I have some e2e tests that hit the alpaca api but for some reason the alpaca server it is not reachable:

Settings:

The image shows agent internet access settings enabled with specific allowed domains and HTTP methods, along with a security warning about potential risks. (Captioned by AI)1376×1136 79.2 KB

Error:

Caused by: Error: connect ENETUNREACH 35.221.23.121:443 - Local (0.0.0.0:0)

Well you have to use the HTTP_PROXY env var with Node fetch requests.

Adding this to the docs wouldn’t hurt.

Interesting, this option is not available to me.

Subject

Codex Cloud: Internet Access = On (+ allowlist) but agent phase still fails with ENETUNREACH

Summary
Despite enabling Agent Internet Access for my Codex Cloud environment (Domain allowlist = Common dependencies + api.openai.com, Allowed HTTP methods = All), outbound HTTPS requests from the agent phase consistently fail with ENETUNREACH. The same environment’s setup phase has internet access and completes npm ci successfully. This looks like an egress/allowlist bug affecting the agent runtime.

Environment details

• Agent Internet Access: On

• Domain allowlist: Common dependencies + api.openai.com

• Allowed HTTP methods: All

• Repo/Workspace: [ORG/REPO] @ [commit SHA]

• Task/Run ID(s): [IDs]

• Node.js: v20.19.4 (undici-based fetch)

Expected behavior
With internet access enabled and api.openai.com allowlisted, an HTTPS GET to https://api.openai.com/v1/models from the agent phase should succeed (401 without API key is acceptable) or at least establish a TCP connection.

Actual behavior
HTTPS requests from the agent phase fail with ENETUNREACH (no route). Example:

TypeError: fetch failed
Caused by: AggregateError:
  Error: connect ENETUNREACH 172.66.0.243:443 - Local (0.0.0.0:0)
  Error: connect ENETUNREACH 162.159.140.245:443 - Local (0.0.0.0:0)
code: ENETUNREACH

Minimal reproduction (agent phase)
Run inside the task (agent phase, not setup):

getent hosts api.openai.com
nc -vz api.openai.com 443 || true
curl -4 -sv https://api.openai.com/v1/models --max-time 10 || true

Observed result

• getent resolves to IPv4 (OK)

• nc to 443 → fails

• curl to https://api.openai.com/v1/models → fails

Tried (no change)

1. Forced IPv4 and Undici IPv4 agent:

import dns from 'node:dns';
import { Agent, setGlobalDispatcher } from 'undici';
dns.setDefaultResultOrder('ipv4first');
setGlobalDispatcher(new Agent({ connect: { family: 4 } }));

2. Also tried HTTPS_PROXY with explicit ProxyAgent:

import { setGlobalDispatcher, ProxyAgent } from 'undici';
setGlobalDispatcher(new ProxyAgent(process.env.HTTPS_PROXY || process.env.HTTP_PROXY!));

3. Verified methods = All; added api.openai.com to additional domains.

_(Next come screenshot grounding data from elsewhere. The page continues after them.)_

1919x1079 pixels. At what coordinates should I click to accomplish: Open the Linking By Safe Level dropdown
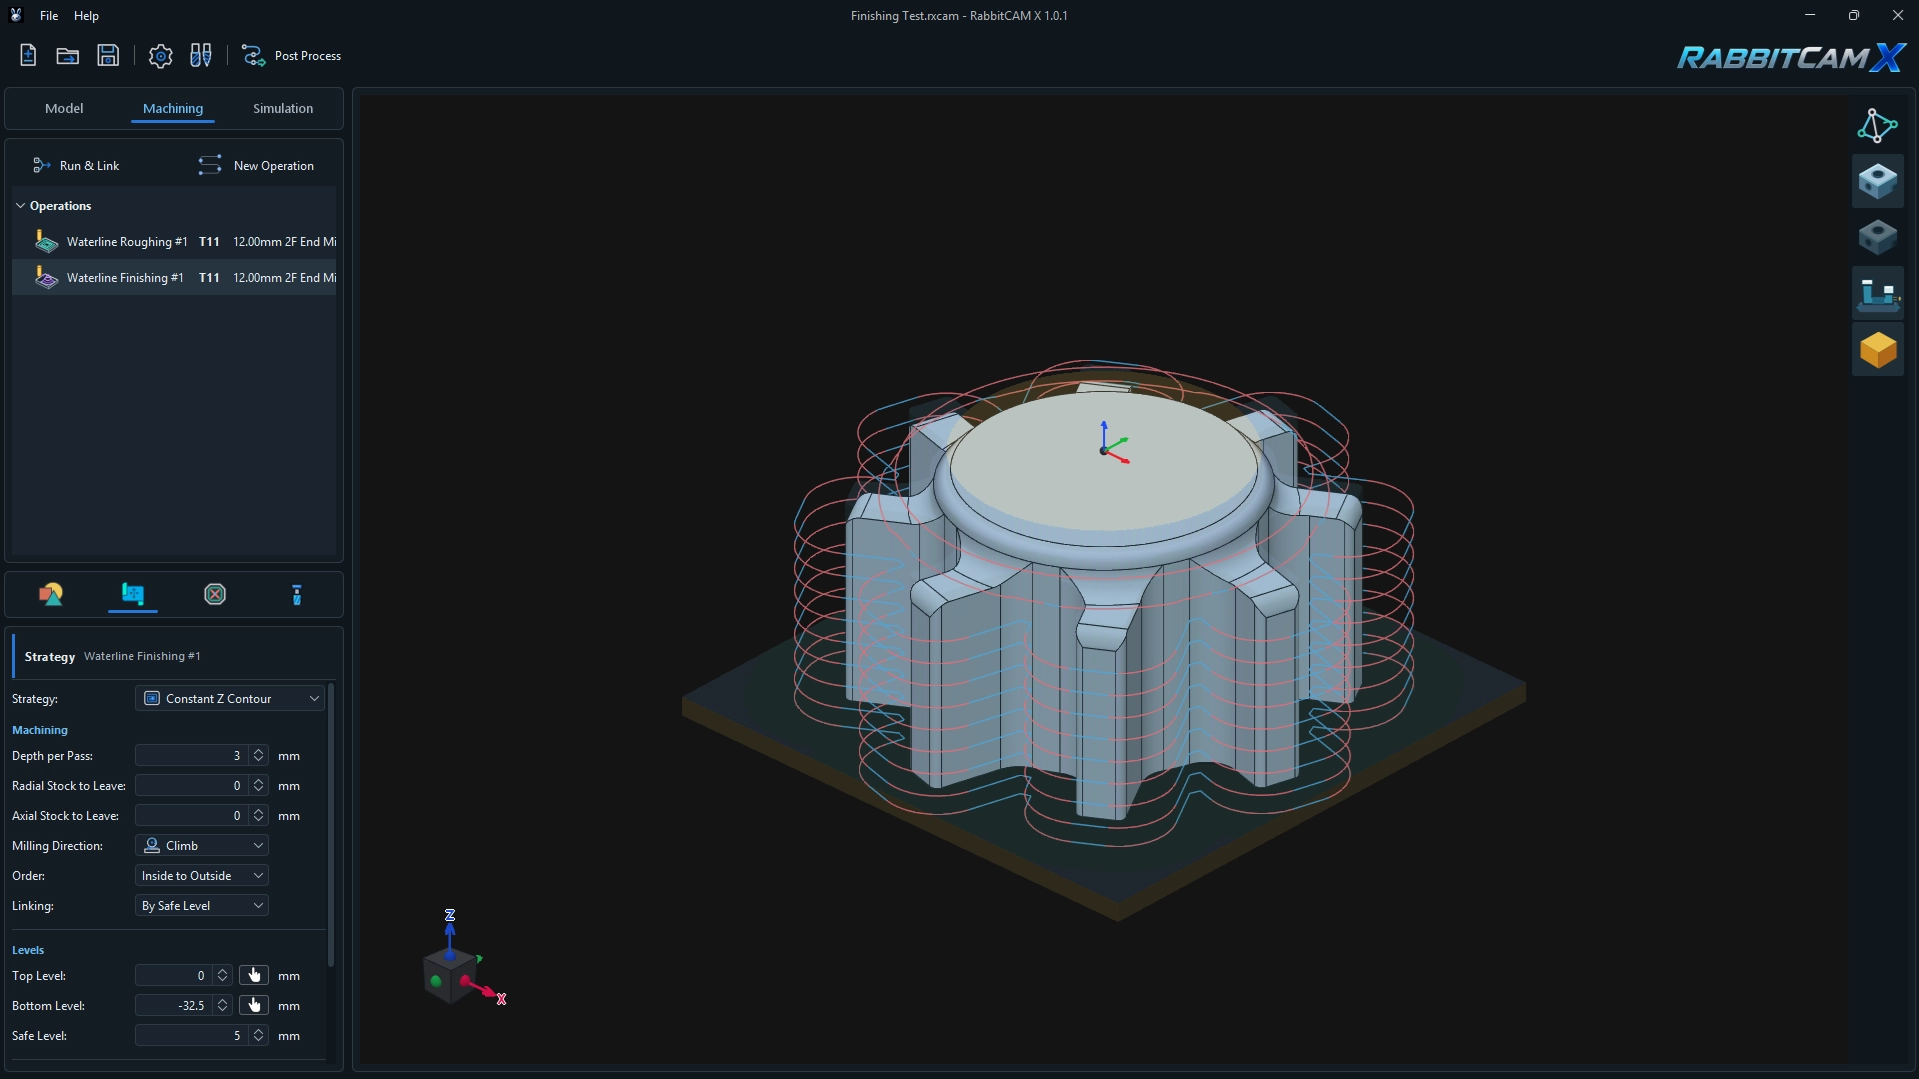(x=202, y=906)
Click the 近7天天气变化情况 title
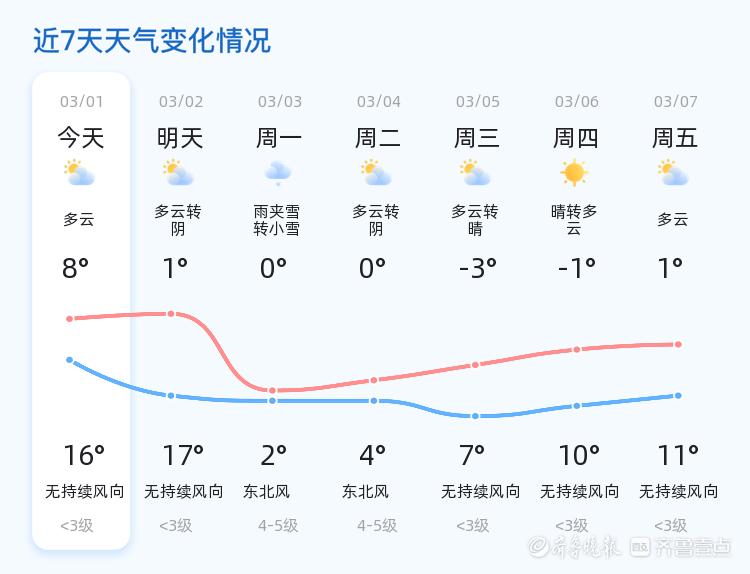The height and width of the screenshot is (574, 750). (152, 40)
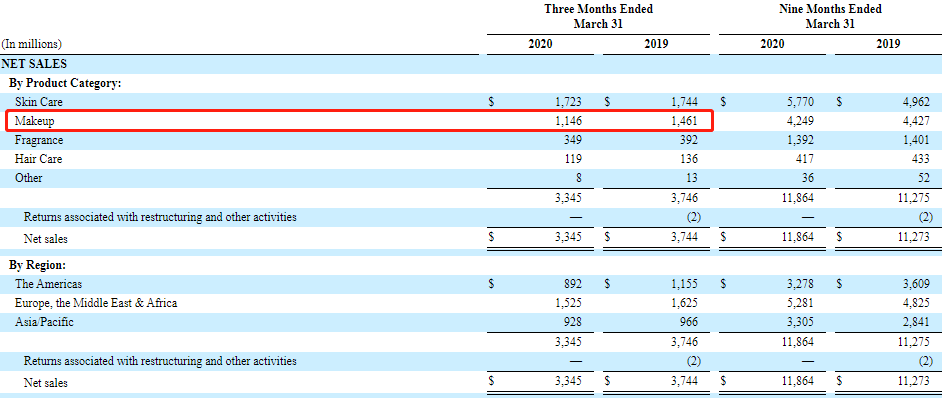Select Makeup 2019 quarterly value 1,461
Image resolution: width=947 pixels, height=398 pixels.
coord(684,121)
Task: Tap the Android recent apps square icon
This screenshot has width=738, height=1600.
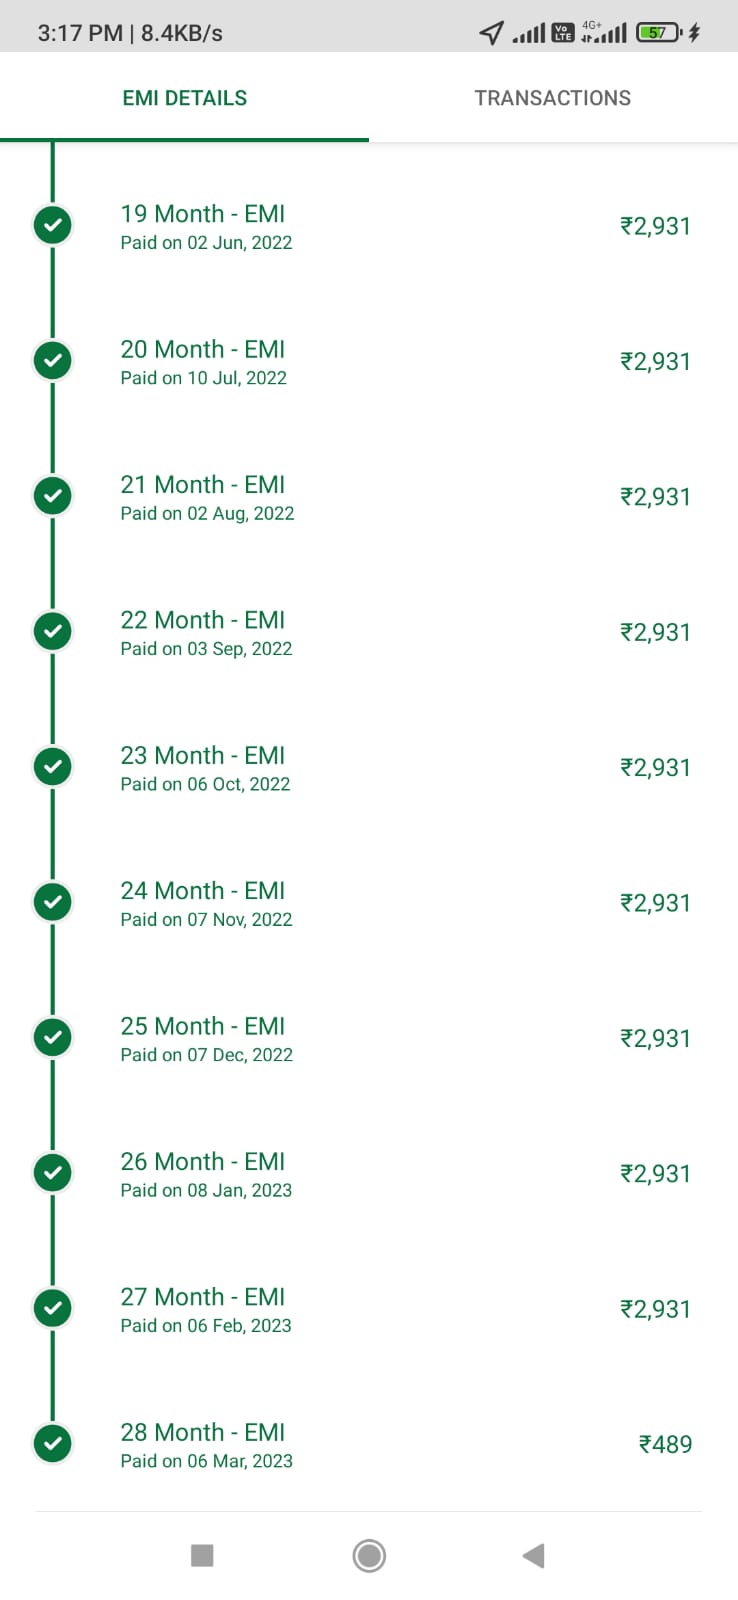Action: pos(202,1555)
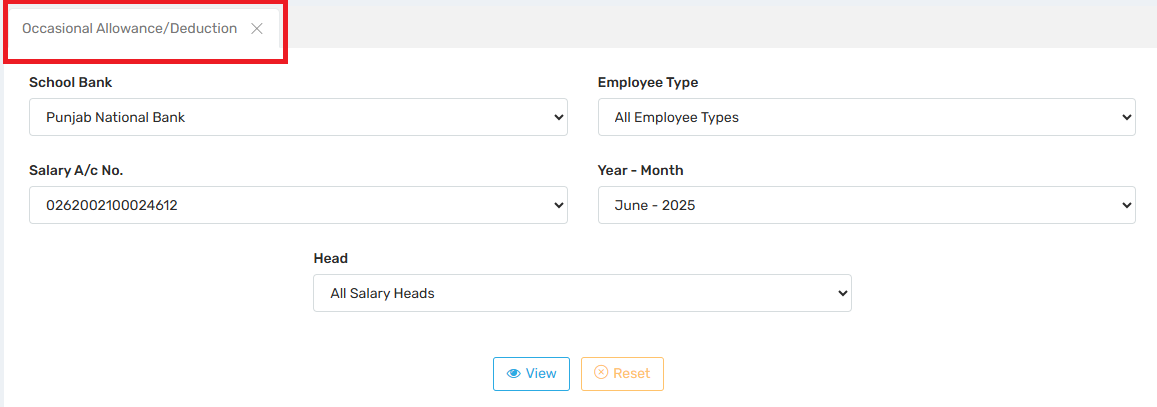Click the School Bank dropdown arrow
Image resolution: width=1157 pixels, height=407 pixels.
click(558, 117)
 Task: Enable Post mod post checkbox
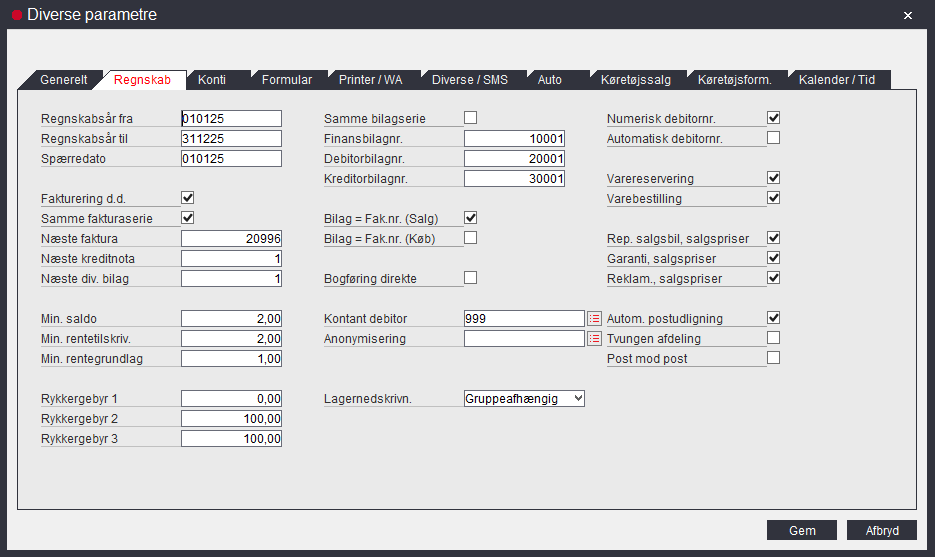[773, 358]
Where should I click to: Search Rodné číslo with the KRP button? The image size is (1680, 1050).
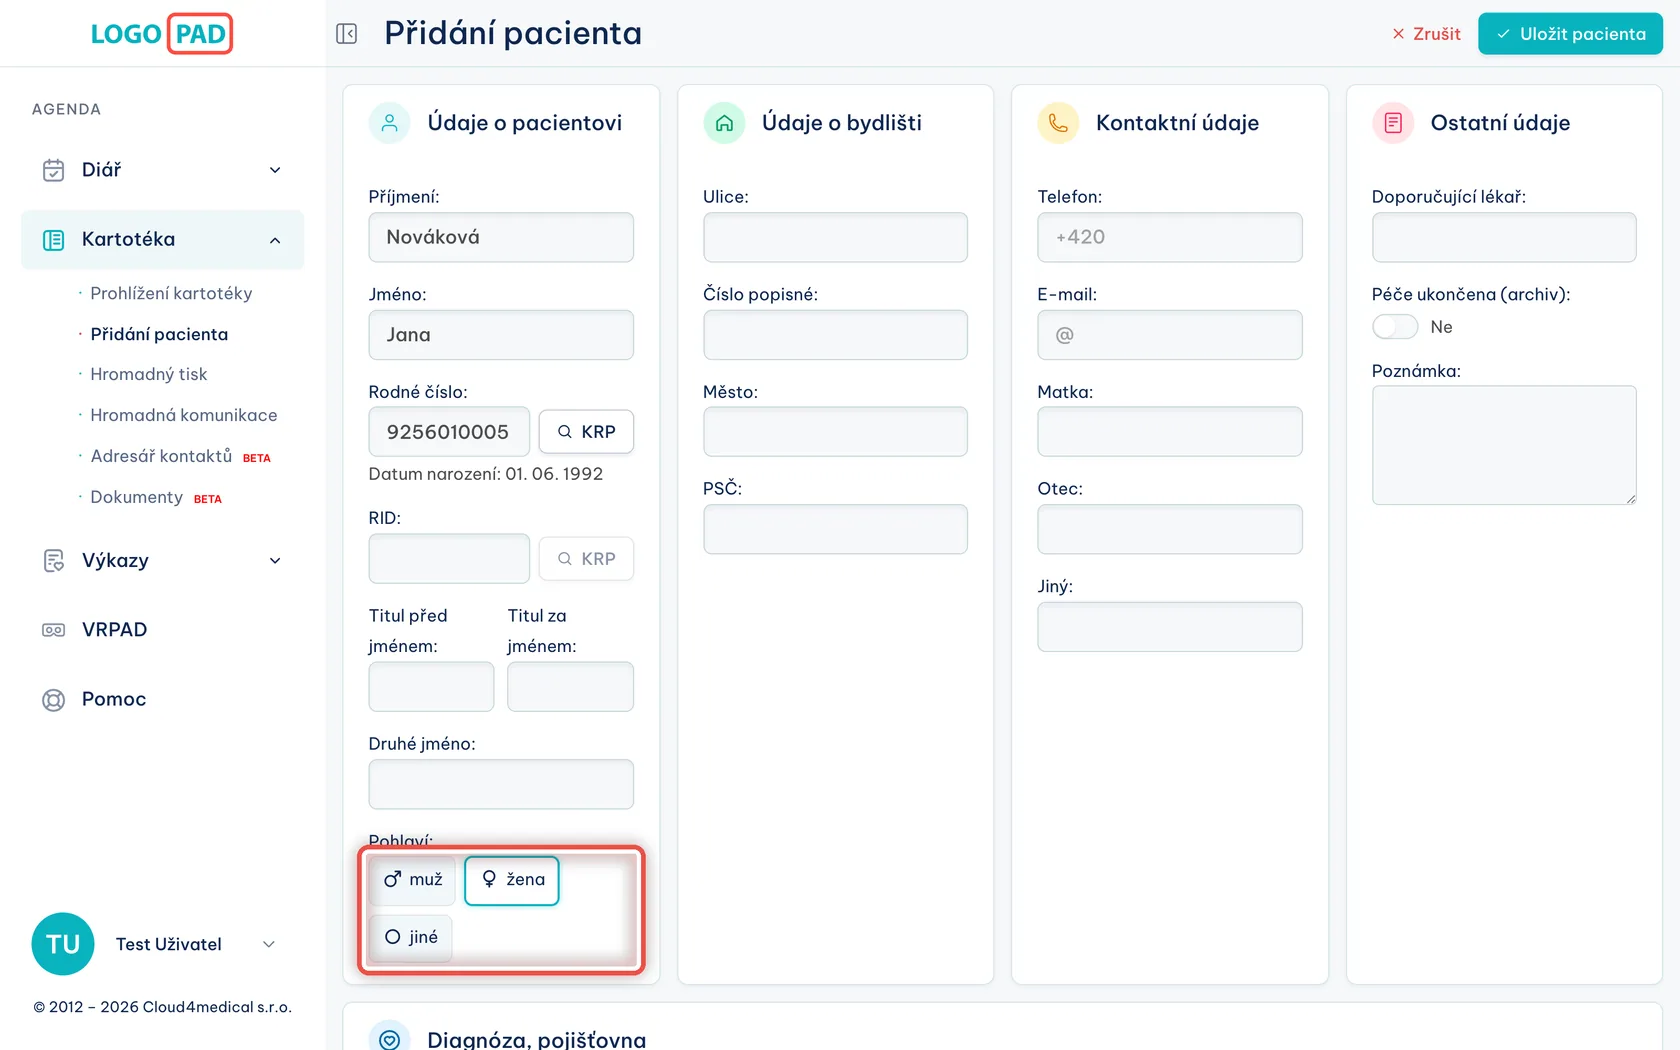(586, 432)
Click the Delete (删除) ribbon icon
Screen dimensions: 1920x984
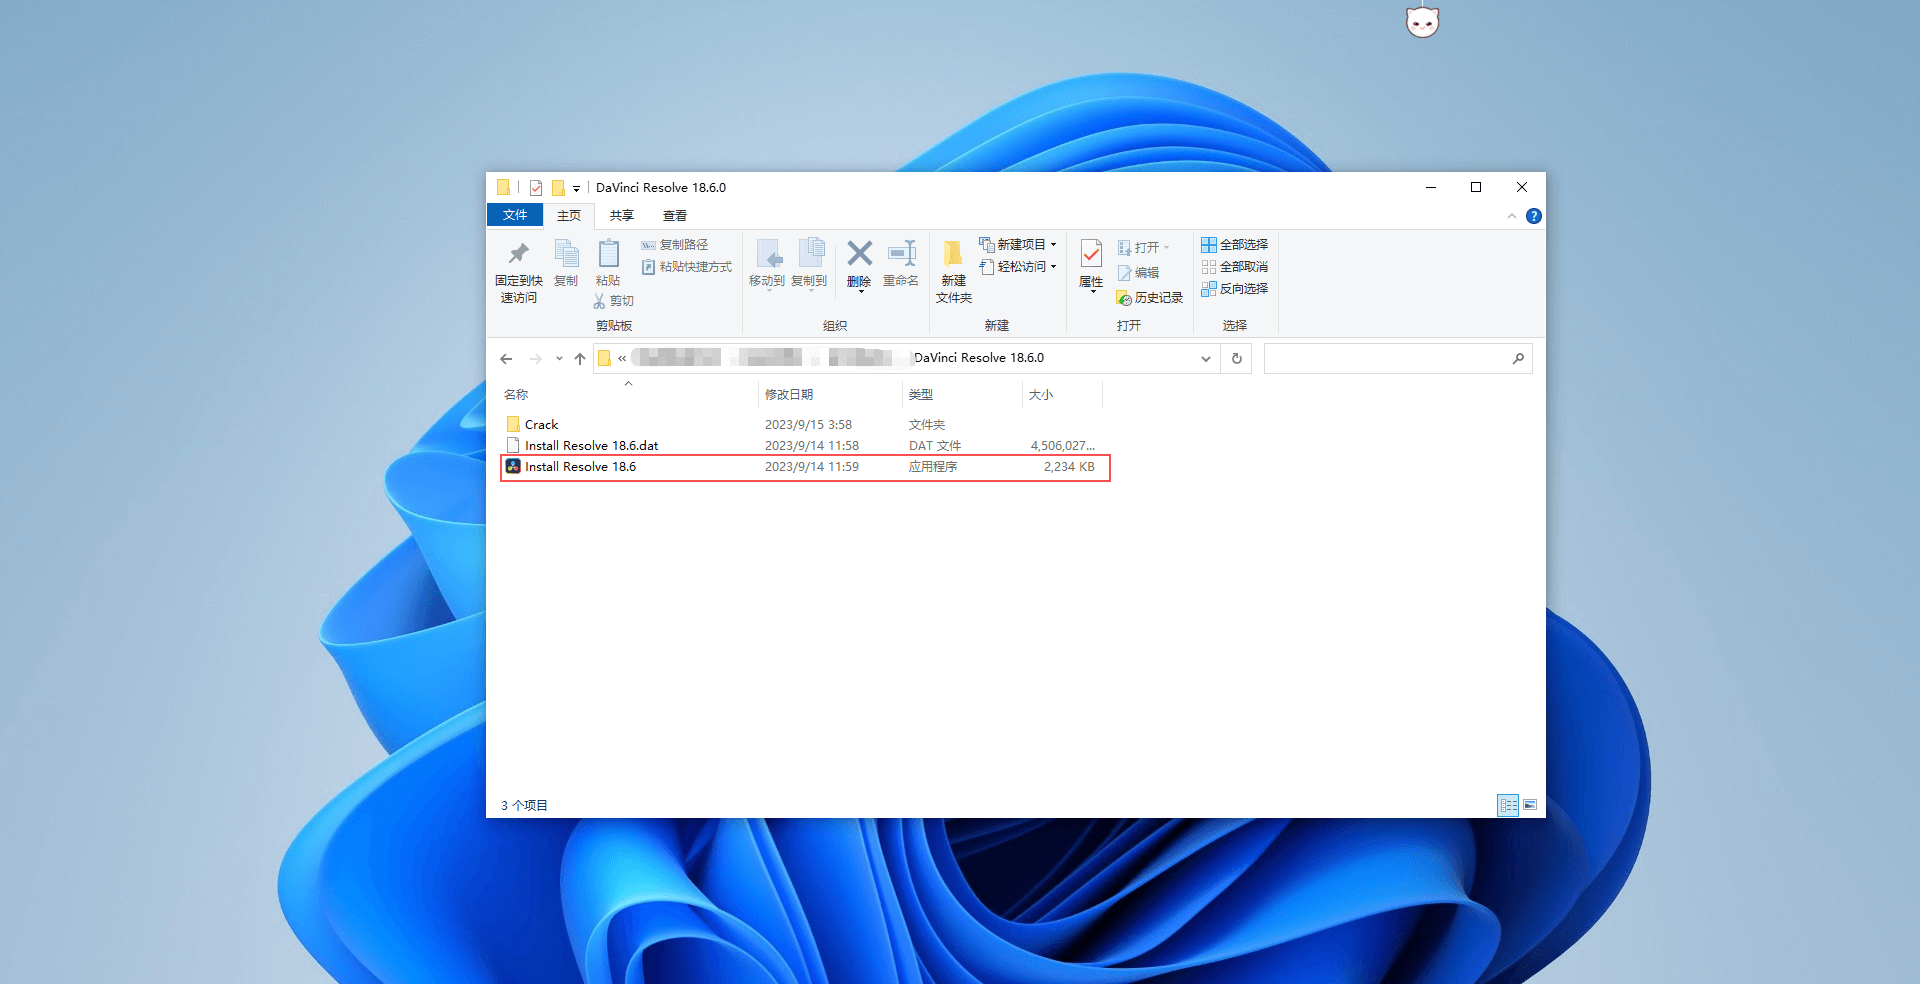tap(859, 255)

4. Confirmed this is the agent phase (setup has internet and succeeds).

Why this seems platform-level
Docs say agent internet is off by default but can be allowed per environment via allowlist and method filters; egress in agent phase appears blocked despite that configuration.

Attachments

• Screenshot of environment settings.

• Full vitest log + output from the preflight above.

Request

• Please verify egress for this environment and whether Additional allowed domains are honored in the agent phase.

• If there’s a known incident/regression, please confirm and share a workaround/ETA.

• If outbound traffic is intentionally proxied, let me know if further config is required on my side.